Exercise data
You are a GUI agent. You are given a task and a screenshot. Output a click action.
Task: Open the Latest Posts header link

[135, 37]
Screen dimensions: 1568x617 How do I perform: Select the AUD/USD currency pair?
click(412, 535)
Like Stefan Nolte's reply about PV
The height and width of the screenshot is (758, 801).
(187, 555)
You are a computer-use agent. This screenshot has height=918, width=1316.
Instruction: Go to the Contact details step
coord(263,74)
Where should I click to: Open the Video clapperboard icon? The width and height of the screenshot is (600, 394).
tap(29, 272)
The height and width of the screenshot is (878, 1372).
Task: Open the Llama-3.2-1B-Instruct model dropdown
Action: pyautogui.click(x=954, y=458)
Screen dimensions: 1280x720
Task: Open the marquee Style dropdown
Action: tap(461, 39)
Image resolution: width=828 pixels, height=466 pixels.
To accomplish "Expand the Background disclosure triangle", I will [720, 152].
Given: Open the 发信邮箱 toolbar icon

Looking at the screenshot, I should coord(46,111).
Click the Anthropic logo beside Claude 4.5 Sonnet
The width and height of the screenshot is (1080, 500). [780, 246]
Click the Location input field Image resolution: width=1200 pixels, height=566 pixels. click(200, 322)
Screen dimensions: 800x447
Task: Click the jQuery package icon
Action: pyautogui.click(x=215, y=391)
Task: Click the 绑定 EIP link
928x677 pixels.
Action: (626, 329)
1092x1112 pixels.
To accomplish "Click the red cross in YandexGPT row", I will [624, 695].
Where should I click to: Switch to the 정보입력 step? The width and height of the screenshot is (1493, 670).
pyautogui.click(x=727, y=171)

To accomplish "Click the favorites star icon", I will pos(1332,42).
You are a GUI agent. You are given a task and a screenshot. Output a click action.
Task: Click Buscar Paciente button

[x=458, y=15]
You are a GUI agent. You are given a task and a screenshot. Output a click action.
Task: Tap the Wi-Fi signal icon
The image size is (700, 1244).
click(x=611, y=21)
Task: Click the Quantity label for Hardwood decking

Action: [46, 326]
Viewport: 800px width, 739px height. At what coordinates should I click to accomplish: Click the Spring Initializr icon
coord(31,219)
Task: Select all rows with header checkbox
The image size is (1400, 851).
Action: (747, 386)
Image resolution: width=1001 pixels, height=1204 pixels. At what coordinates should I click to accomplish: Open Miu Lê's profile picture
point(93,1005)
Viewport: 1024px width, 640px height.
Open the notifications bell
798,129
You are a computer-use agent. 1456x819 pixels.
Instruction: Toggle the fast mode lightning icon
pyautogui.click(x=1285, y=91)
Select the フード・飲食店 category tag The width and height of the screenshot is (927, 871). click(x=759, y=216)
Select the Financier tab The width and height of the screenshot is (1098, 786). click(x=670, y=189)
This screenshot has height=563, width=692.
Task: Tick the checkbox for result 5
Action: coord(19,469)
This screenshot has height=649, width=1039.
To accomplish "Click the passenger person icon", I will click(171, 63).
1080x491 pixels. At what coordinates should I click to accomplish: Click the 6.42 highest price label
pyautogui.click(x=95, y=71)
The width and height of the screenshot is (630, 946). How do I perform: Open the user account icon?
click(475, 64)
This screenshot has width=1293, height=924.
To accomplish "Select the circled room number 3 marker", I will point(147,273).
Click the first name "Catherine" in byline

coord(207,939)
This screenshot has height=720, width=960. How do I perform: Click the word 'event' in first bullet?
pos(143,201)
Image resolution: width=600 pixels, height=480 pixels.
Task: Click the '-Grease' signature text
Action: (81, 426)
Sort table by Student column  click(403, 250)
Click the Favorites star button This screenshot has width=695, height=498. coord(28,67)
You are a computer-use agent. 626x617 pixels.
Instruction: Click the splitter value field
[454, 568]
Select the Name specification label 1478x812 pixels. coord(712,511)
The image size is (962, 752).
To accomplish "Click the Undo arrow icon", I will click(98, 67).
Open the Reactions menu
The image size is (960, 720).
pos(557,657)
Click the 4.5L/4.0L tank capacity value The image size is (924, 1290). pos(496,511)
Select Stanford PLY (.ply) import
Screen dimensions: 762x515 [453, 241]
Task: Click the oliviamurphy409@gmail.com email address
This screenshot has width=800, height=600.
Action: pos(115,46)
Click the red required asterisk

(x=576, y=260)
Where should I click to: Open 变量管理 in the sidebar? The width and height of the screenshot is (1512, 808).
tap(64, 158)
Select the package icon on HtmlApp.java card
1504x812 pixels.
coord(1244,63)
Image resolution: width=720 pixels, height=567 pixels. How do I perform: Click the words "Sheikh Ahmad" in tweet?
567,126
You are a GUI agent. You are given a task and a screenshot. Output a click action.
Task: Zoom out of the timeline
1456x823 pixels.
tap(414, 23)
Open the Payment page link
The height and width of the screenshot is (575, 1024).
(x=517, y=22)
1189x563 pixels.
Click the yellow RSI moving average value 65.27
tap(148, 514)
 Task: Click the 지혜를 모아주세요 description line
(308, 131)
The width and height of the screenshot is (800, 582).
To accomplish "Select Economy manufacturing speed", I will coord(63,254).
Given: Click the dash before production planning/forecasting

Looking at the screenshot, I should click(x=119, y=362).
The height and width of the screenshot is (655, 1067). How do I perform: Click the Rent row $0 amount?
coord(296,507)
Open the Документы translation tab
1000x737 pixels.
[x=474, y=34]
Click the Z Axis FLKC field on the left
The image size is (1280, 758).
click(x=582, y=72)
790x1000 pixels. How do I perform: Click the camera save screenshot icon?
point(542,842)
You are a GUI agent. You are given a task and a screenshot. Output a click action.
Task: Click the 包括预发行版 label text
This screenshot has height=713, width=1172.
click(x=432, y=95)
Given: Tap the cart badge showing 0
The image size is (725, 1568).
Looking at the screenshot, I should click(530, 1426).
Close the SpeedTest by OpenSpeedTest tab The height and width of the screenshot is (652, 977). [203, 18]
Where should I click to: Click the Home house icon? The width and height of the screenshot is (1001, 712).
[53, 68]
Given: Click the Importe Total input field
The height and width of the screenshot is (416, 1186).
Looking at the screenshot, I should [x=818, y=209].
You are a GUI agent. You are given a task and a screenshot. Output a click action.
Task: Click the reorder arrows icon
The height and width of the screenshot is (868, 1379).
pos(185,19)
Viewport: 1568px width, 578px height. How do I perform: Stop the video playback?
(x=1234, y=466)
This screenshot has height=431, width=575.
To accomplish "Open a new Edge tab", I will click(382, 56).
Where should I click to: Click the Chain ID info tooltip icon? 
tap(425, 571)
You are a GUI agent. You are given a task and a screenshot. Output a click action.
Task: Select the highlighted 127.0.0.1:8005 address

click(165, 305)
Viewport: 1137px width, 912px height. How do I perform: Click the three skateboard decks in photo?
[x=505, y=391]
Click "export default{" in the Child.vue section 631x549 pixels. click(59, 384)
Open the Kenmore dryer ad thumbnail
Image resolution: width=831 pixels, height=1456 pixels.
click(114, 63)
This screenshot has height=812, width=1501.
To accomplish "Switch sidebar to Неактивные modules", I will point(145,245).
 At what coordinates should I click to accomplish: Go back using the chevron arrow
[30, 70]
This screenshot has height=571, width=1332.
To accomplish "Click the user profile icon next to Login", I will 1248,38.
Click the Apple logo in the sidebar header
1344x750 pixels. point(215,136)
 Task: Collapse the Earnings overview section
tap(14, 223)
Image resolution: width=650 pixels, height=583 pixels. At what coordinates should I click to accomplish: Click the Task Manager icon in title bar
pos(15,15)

Activity
Transcribe the data exactly.

Response for this exercise
You are a GUI agent. You are given a task and a screenshot. Output a click action.
Task: Open the Latest Posts header link

[135, 37]
Screen dimensions: 1568x617 How do I perform: Select the AUD/USD currency pair?
click(412, 535)
Like Stefan Nolte's reply about PV
The height and width of the screenshot is (758, 801).
(187, 555)
You are a computer-use agent. This screenshot has height=918, width=1316.
Instruction: Go to the Contact details step
coord(263,74)
Where should I click to: Open the Video clapperboard icon? The width and height of the screenshot is (600, 394).
tap(29, 272)
The height and width of the screenshot is (878, 1372).
Task: Open the Llama-3.2-1B-Instruct model dropdown
Action: pyautogui.click(x=954, y=458)
Screen dimensions: 1280x720
Task: Open the marquee Style dropdown
Action: tap(461, 39)
Image resolution: width=828 pixels, height=466 pixels.
To accomplish "Expand the Background disclosure triangle", I will [720, 152].
Given: Open the 发信邮箱 toolbar icon

Looking at the screenshot, I should coord(46,111).
Click the Anthropic logo beside Claude 4.5 Sonnet
The width and height of the screenshot is (1080, 500). [780, 246]
Click the Location input field Image resolution: width=1200 pixels, height=566 pixels. click(200, 322)
Screen dimensions: 800x447
Task: Click the jQuery package icon
Action: pyautogui.click(x=215, y=391)
Task: Click the 绑定 EIP link
928x677 pixels.
Action: (626, 329)
1092x1112 pixels.
To accomplish "Click the red cross in YandexGPT row", I will [624, 695].
Where should I click to: Switch to the 정보입력 step? The width and height of the screenshot is (1493, 670).
pyautogui.click(x=727, y=171)

To accomplish "Click the favorites star icon", I will pos(1332,42).
You are a GUI agent. You are given a task and a screenshot. Output a click action.
Task: Click Buscar Paciente button

[x=458, y=15]
You are a GUI agent. You are given a task and a screenshot. Output a click action.
Task: Tap the Wi-Fi signal icon
The image size is (700, 1244).
click(x=611, y=21)
Task: Click the Quantity label for Hardwood decking

Action: [46, 326]
Viewport: 800px width, 739px height. At what coordinates should I click to accomplish: Click the Spring Initializr icon
coord(31,219)
Task: Select all rows with header checkbox
The image size is (1400, 851).
Action: (747, 386)
Image resolution: width=1001 pixels, height=1204 pixels. At what coordinates should I click to accomplish: Open Miu Lê's profile picture
point(93,1005)
Viewport: 1024px width, 640px height.
Open the notifications bell
798,129
You are a computer-use agent. 1456x819 pixels.
Instruction: Toggle the fast mode lightning icon
pyautogui.click(x=1285, y=91)
Select the フード・飲食店 category tag The width and height of the screenshot is (927, 871). click(x=759, y=216)
Select the Financier tab The width and height of the screenshot is (1098, 786). click(x=670, y=189)
This screenshot has height=563, width=692.
Task: Tick the checkbox for result 5
Action: coord(19,469)
This screenshot has height=649, width=1039.
To accomplish "Click the passenger person icon", I will click(171, 63).
1080x491 pixels. At what coordinates should I click to accomplish: Click the 6.42 highest price label
pyautogui.click(x=95, y=71)
The width and height of the screenshot is (630, 946). How do I perform: Open the user account icon?
click(475, 64)
This screenshot has width=1293, height=924.
To accomplish "Select the circled room number 3 marker", I will point(147,273).
Click the first name "Catherine" in byline

coord(207,939)
This screenshot has height=720, width=960. How do I perform: Click the word 'event' in first bullet?
pos(143,201)
Image resolution: width=600 pixels, height=480 pixels.
Task: Click the '-Grease' signature text
Action: (81, 426)
Sort table by Student column  click(403, 250)
Click the Favorites star button This screenshot has width=695, height=498. coord(28,67)
You are a computer-use agent. 626x617 pixels.
Instruction: Click the splitter value field
[454, 568]
Select the Name specification label 1478x812 pixels. coord(712,511)
The image size is (962, 752).
To accomplish "Click the Undo arrow icon", I will click(98, 67).
Open the Reactions menu
The image size is (960, 720).
pos(557,657)
Click the 4.5L/4.0L tank capacity value The image size is (924, 1290). pos(496,511)
Select Stanford PLY (.ply) import
Screen dimensions: 762x515 [453, 241]
Task: Click the oliviamurphy409@gmail.com email address
This screenshot has width=800, height=600.
Action: pos(115,46)
Click the red required asterisk

(x=576, y=260)
Where should I click to: Open 变量管理 in the sidebar? The width and height of the screenshot is (1512, 808).
tap(64, 158)
Select the package icon on HtmlApp.java card
1504x812 pixels.
coord(1244,63)
Image resolution: width=720 pixels, height=567 pixels. How do I perform: Click the words "Sheikh Ahmad" in tweet?
567,126
You are a GUI agent. You are given a task and a screenshot. Output a click action.
Task: Zoom out of the timeline
1456x823 pixels.
tap(414, 23)
Open the Payment page link
The height and width of the screenshot is (575, 1024).
(x=517, y=22)
1189x563 pixels.
Click the yellow RSI moving average value 65.27
tap(148, 514)
 Task: Click the 지혜를 모아주세요 description line
(308, 131)
The width and height of the screenshot is (800, 582).
To accomplish "Select Economy manufacturing speed", I will coord(63,254).
Given: Click the dash before production planning/forecasting

Looking at the screenshot, I should click(x=119, y=362).
The height and width of the screenshot is (655, 1067). How do I perform: Click the Rent row $0 amount?
coord(296,507)
Open the Документы translation tab
1000x737 pixels.
[x=474, y=34]
Click the Z Axis FLKC field on the left
The image size is (1280, 758).
click(x=582, y=72)
790x1000 pixels. How do I perform: Click the camera save screenshot icon?
point(542,842)
You are a GUI agent. You are given a task and a screenshot. Output a click action.
Task: Click the 包括预发行版 label text
This screenshot has height=713, width=1172.
click(x=432, y=95)
Given: Tap the cart badge showing 0
The image size is (725, 1568).
Looking at the screenshot, I should click(530, 1426).
Close the SpeedTest by OpenSpeedTest tab The height and width of the screenshot is (652, 977). [203, 18]
Where should I click to: Click the Home house icon? The width and height of the screenshot is (1001, 712).
[53, 68]
Given: Click the Importe Total input field
The height and width of the screenshot is (416, 1186).
Looking at the screenshot, I should [x=818, y=209].
You are a GUI agent. You are given a task and a screenshot. Output a click action.
Task: Click the reorder arrows icon
The height and width of the screenshot is (868, 1379).
pos(185,19)
Viewport: 1568px width, 578px height. How do I perform: Stop the video playback?
(x=1234, y=466)
This screenshot has height=431, width=575.
To accomplish "Open a new Edge tab", I will click(382, 56).
Where should I click to: Click the Chain ID info tooltip icon? 
tap(425, 571)
You are a GUI agent. You are given a task and a screenshot. Output a click action.
Task: Select the highlighted 127.0.0.1:8005 address

click(165, 305)
Viewport: 1137px width, 912px height. How do I perform: Click the three skateboard decks in photo?
[x=505, y=391]
Click "export default{" in the Child.vue section 631x549 pixels. click(59, 384)
Open the Kenmore dryer ad thumbnail
Image resolution: width=831 pixels, height=1456 pixels.
click(114, 63)
This screenshot has height=812, width=1501.
To accomplish "Switch sidebar to Неактивные modules", I will point(145,245).
 At what coordinates should I click to accomplish: Go back using the chevron arrow
[30, 70]
This screenshot has height=571, width=1332.
To accomplish "Click the user profile icon next to Login", I will 1248,38.
Click the Apple logo in the sidebar header
1344x750 pixels. point(215,136)
 Task: Collapse the Earnings overview section
tap(14, 223)
Image resolution: width=650 pixels, height=583 pixels. At what coordinates should I click to accomplish: Click the Task Manager icon in title bar
pos(15,15)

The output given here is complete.